- **DIRECTIVE**
Pull every line of text from the records below, word for word, and omit the pictures.

- **SOURCE MATERIAL**
# # # # #

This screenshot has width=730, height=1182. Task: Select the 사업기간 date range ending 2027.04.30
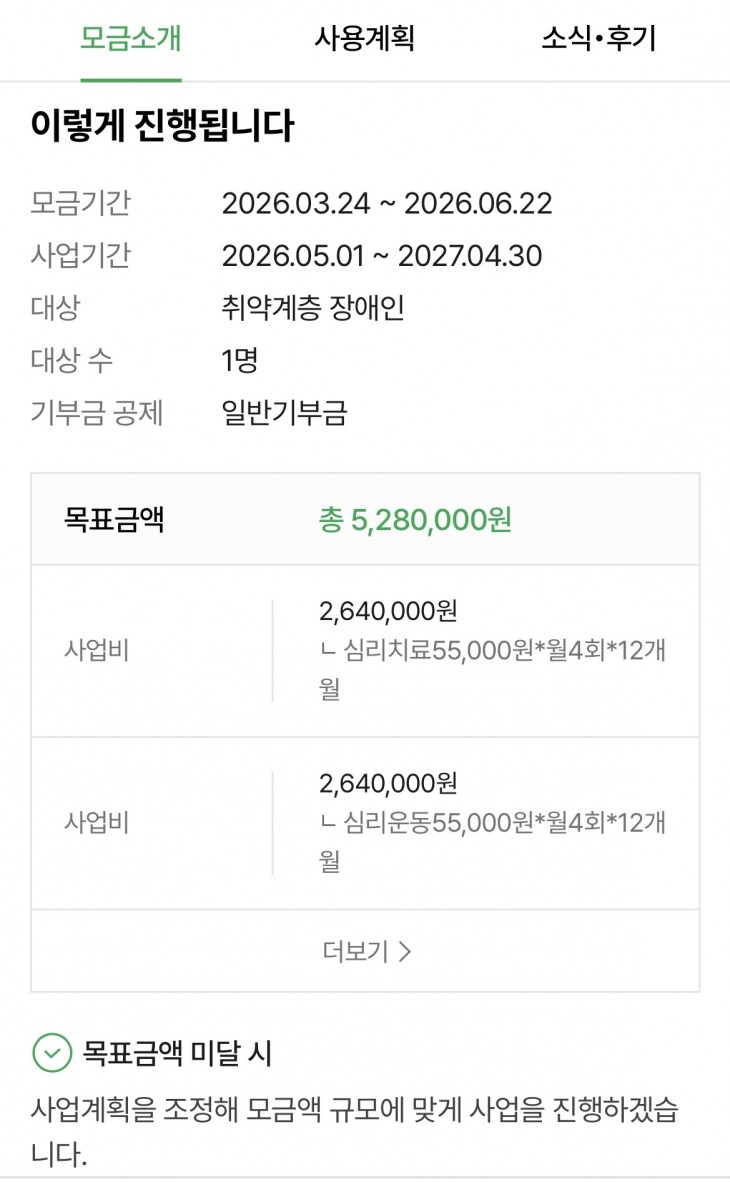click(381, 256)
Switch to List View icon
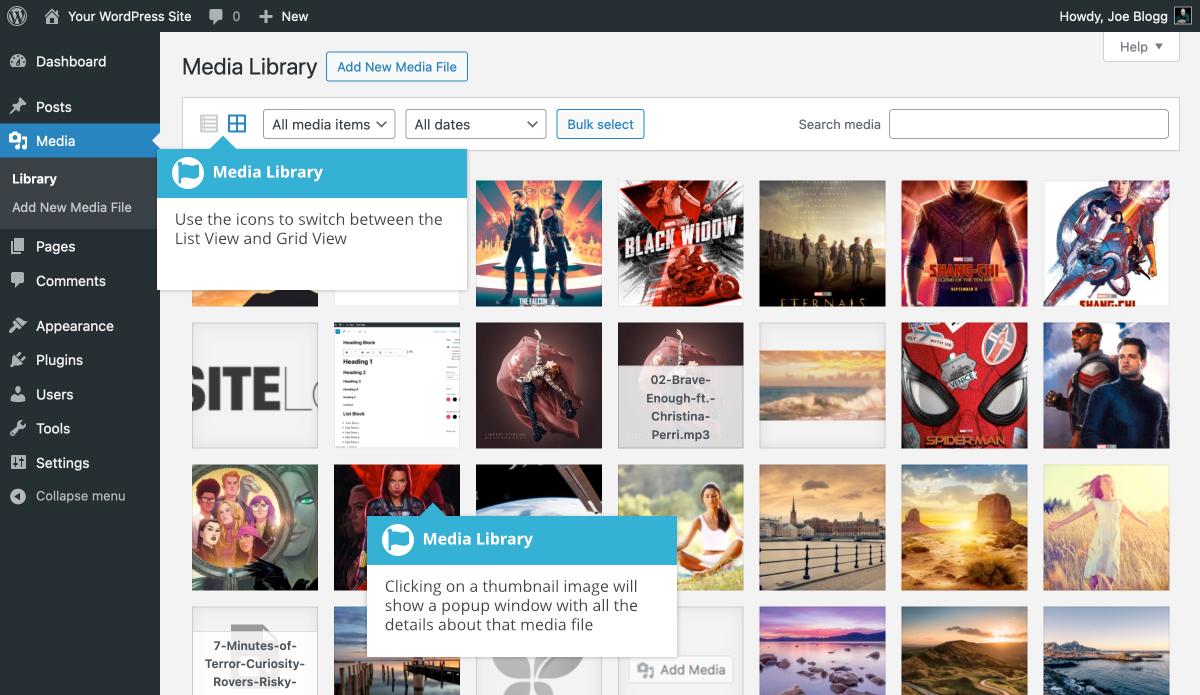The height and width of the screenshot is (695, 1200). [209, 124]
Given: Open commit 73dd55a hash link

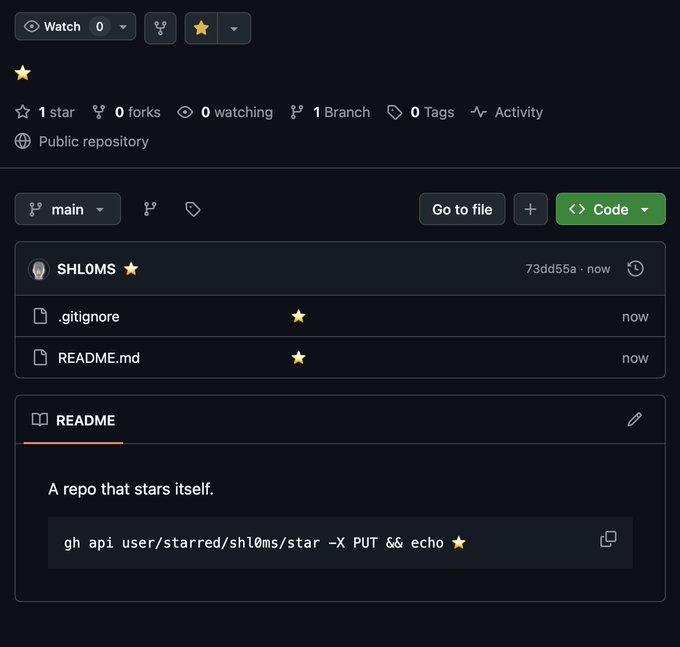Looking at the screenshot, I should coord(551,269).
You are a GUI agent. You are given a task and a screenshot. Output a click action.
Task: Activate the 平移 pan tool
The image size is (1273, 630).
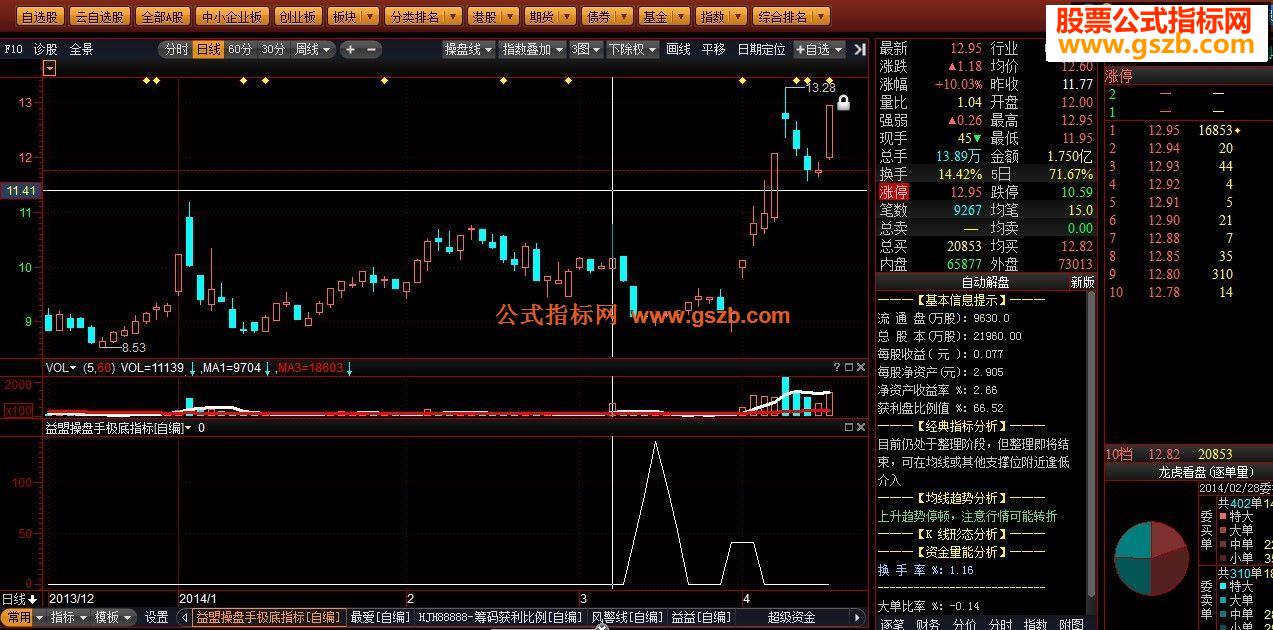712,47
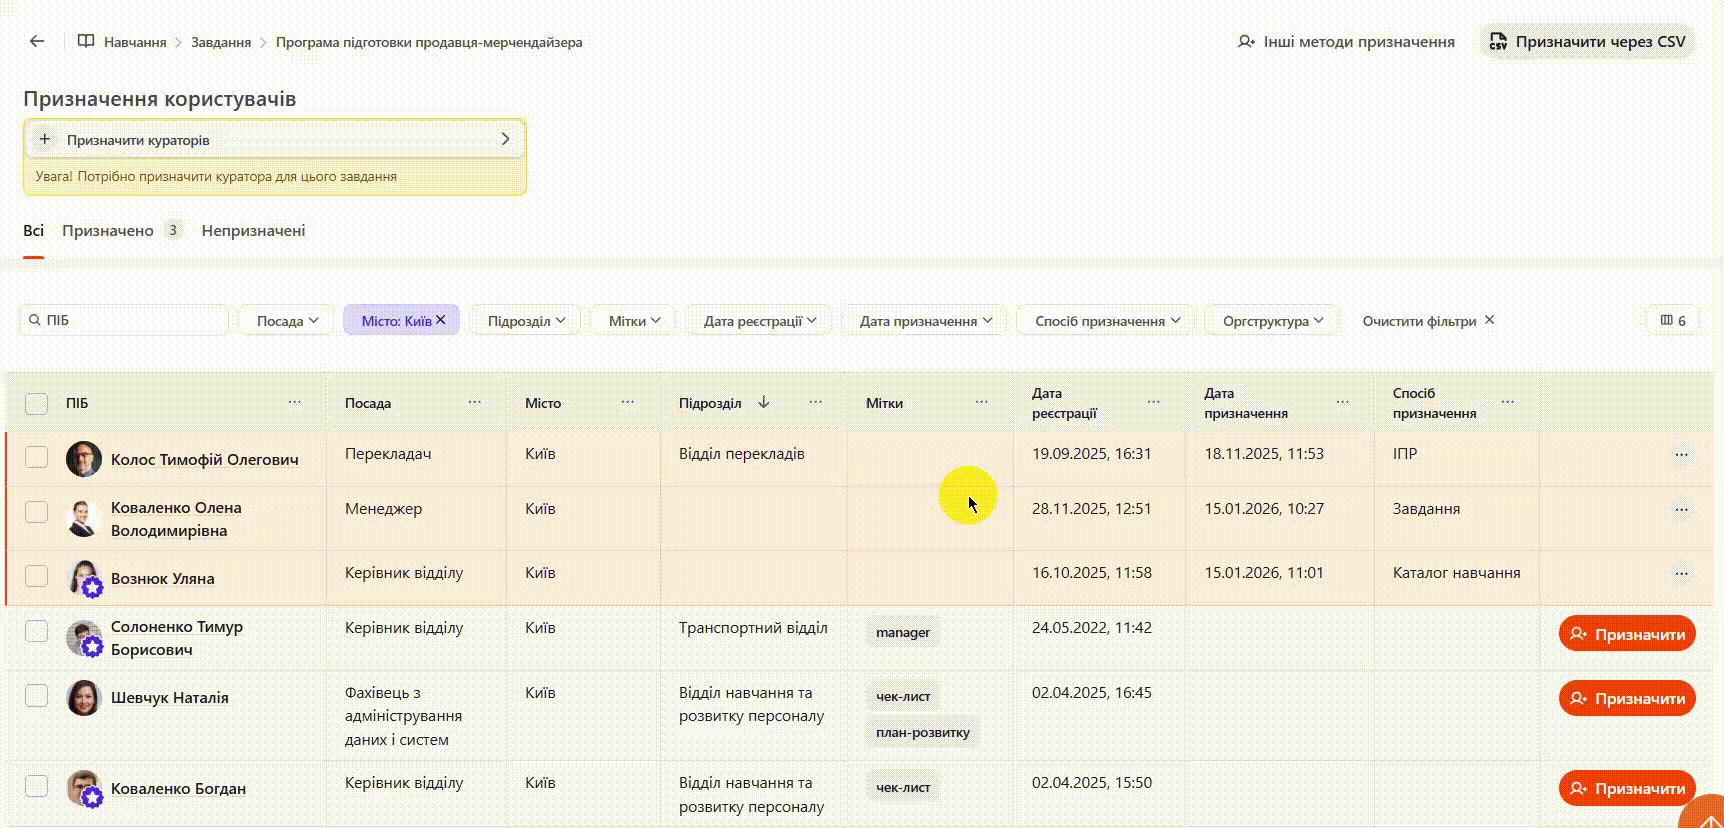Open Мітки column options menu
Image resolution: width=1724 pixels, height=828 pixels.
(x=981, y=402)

# # # # #

- **TASK OUTPUT**
This screenshot has width=730, height=1182. Task: Select the 사업기간 date range ending 2027.04.30
click(381, 256)
Switch to List View icon
The height and width of the screenshot is (695, 1200). [209, 124]
Given: Open commit 73dd55a hash link

Looking at the screenshot, I should coord(551,269).
You are a GUI agent. You are given a task and a screenshot. Output a click action.
Task: Activate the 平移 pan tool
The image size is (1273, 630).
712,47
Open Мітки column options menu
Image resolution: width=1724 pixels, height=828 pixels.
(x=981, y=402)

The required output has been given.